Diterjemahkan otomatis

Saudari dan Saudara, Aku Butuh Doa Kalian untuk Mimpi Umrah Kami

Assalamu Alaikum semuanya! Kalau kalian sedang menunaikan Umrah di Makkah atau Madinah, aku dengan tulus mohon kalian berdoa dari hati untuk keluargaku dan aku. Perjalanan kami dibatalkan karena konflik di Timur Tengah, jadi kami kehilangan kesempatan kali ini. Rasanya setiap upaya yang kami lakukan selama 7-8 tahun terakhir selalu terhambat-selalu ada saja sesuatu yang muncul. Aku sungguh percaya kita hanya bisa mengunjungi Rumah Allah saat Dia mengundang kita, tapi kerinduan di hati kami begitu mendalam. Aku benar-benar, sungguh-sungguh menginginkan undangan itu. Tolong, kalau kalian bisa meluangkan waktu sejenak untuk mendoakan agar Allah memanggil kami ke rumah-Nya yang suci, aku akan sangat berterima kasih tak terhingga.
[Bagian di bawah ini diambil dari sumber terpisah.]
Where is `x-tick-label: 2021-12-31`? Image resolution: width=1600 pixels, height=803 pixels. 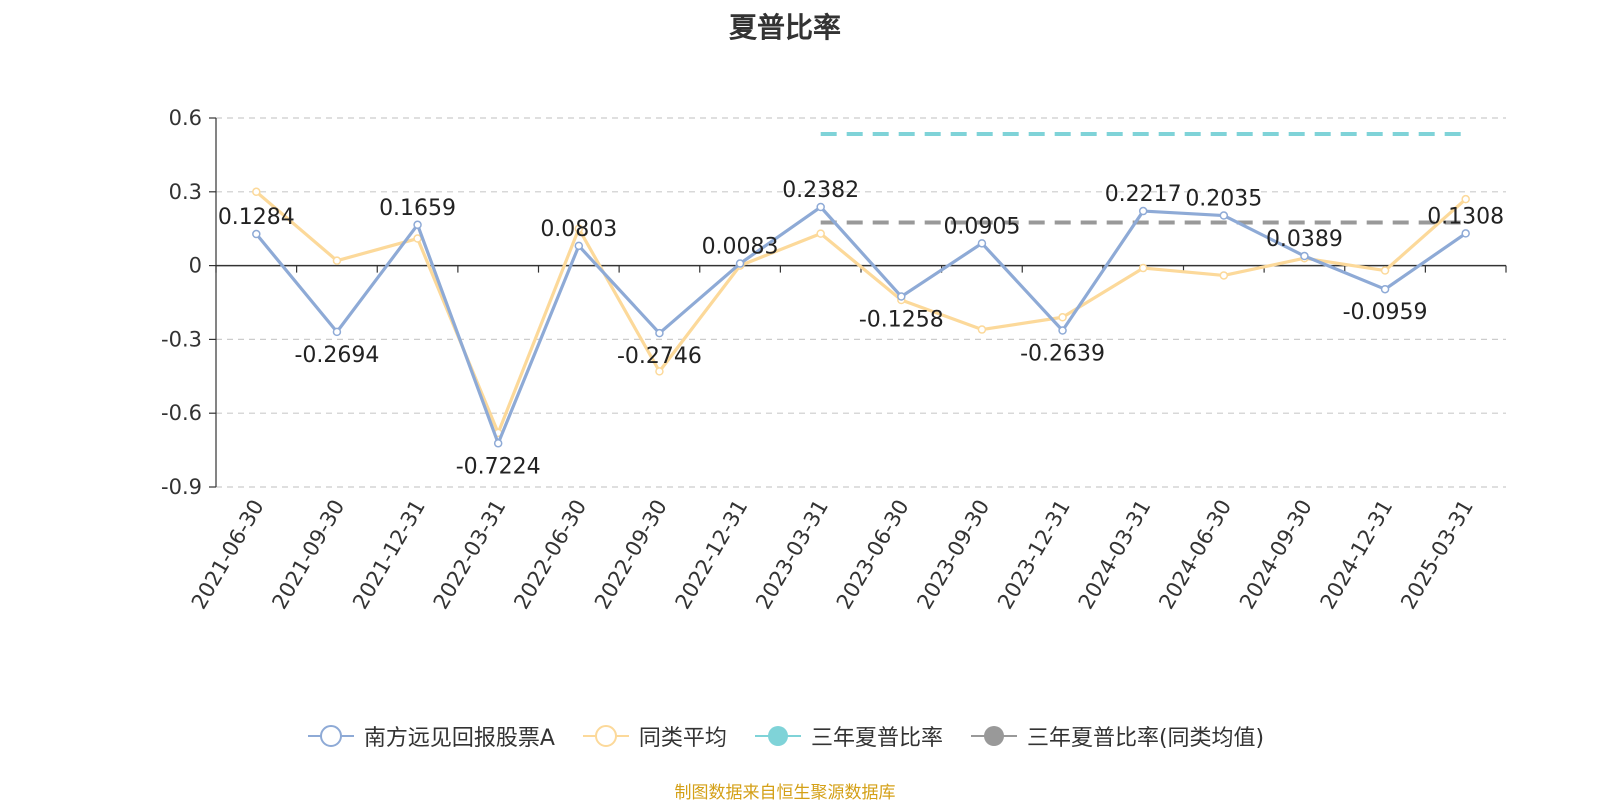
x-tick-label: 2021-12-31 is located at coordinates (389, 555).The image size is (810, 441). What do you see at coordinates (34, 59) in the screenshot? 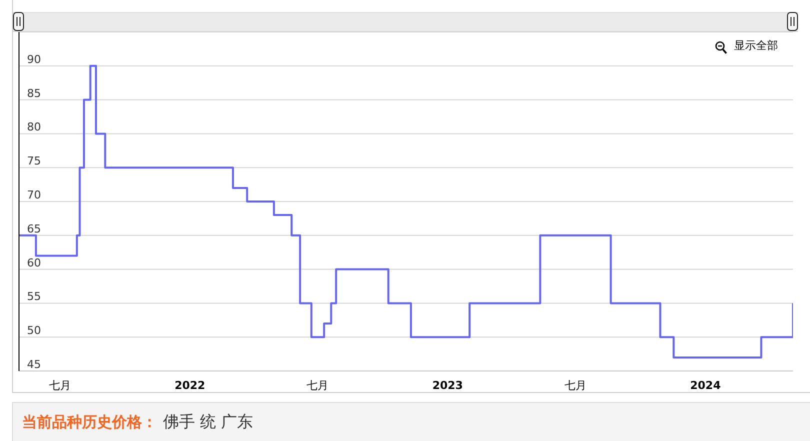
I see `y-tick-label: 90` at bounding box center [34, 59].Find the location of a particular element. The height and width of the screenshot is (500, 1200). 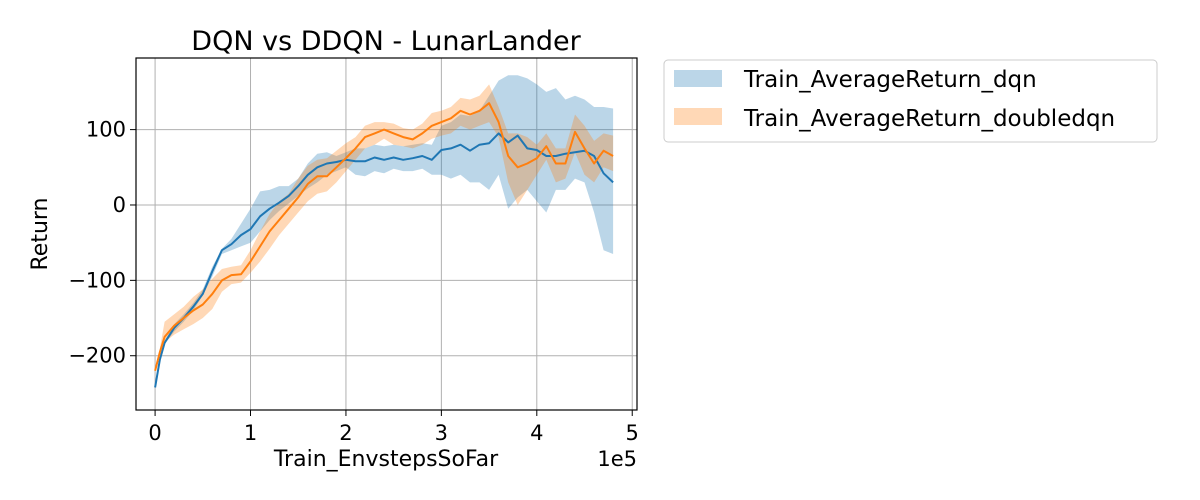

x-axis-label: Train_EnvstepsSoFar is located at coordinates (386, 460).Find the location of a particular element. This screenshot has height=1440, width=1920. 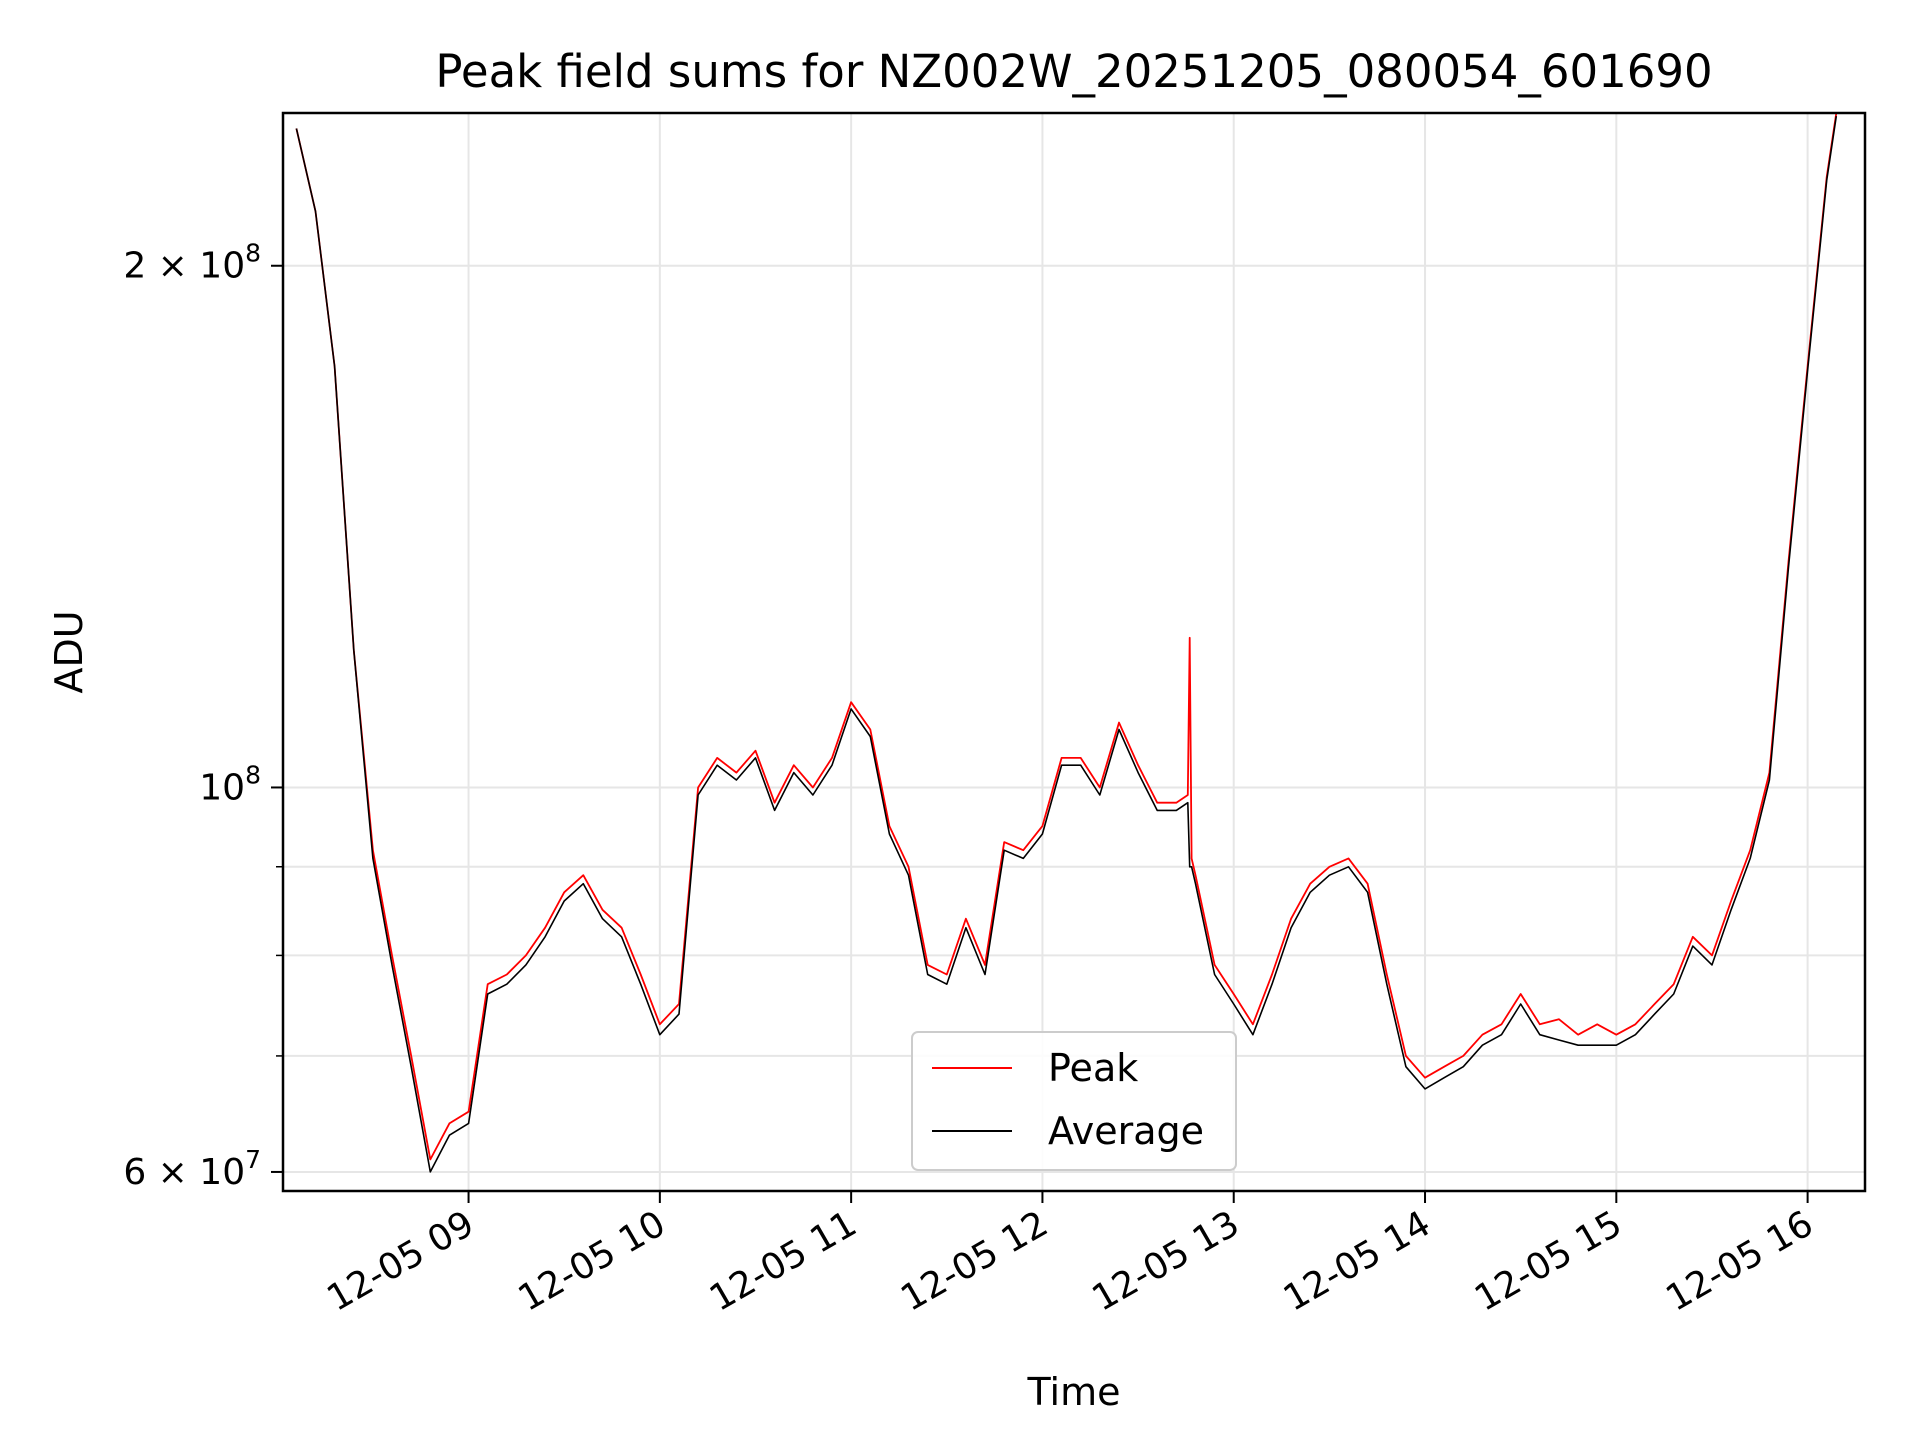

Doa kalian bisa jadi kunci untuk mewujudkan mimpi ini. JazakAllah Khair atas kebaikan kalian.

+161

Komentar

Bagikan pandangan Anda dengan komunitas.

Diterjemahkan otomatis

Insha Allah kamu akan mencapainya dalam waktu dekat. Menunggu memang sulit, tapi kamu benar, semuanya sesuai dengan waktu Allah yang tepat.

+8
Diterjemahkan otomatis

Insya'Allah! Semoga Allah menerima semua doa-doamu dan menganugerahimu perjalanan yang indah ini.

+6
Diterjemahkan otomatis

Imanmu begitu kuat. Itulah kuncinya. Allah melihat niatmu. Aku akan berdoa untukmu setelah setiap salat.

+4
Diterjemahkan otomatis

Membuat mataku berkaca-kaca. Perjalanan kami sempat ditunda dua kali. Rasanya seperti ujian kesabaran. Aku akan berdoa untuk undanganmu, Kak.

+5
Diterjemahkan otomatis

Hatiku terasa perih memikirkanmu. Aku juga terlalu paham dengan kerinduan seperti itu. Aku akan selalu mendoakan keluargamu di Ka'ba minggu depan, insya Allah.

+7
Diterjemahkan otomatis

Semoga Allah membukakan pintu-pintu untukmu. Aku tahu rasanya, orang tuaku butuh waktu 10 tahun. Tetaplah jaga harapanmu tetap hidup!

+9
Diterjemahkan otomatis

Ameen. Semoga Allah memudahkan urusanmu. Doa-doa dari Haram begitu kuat.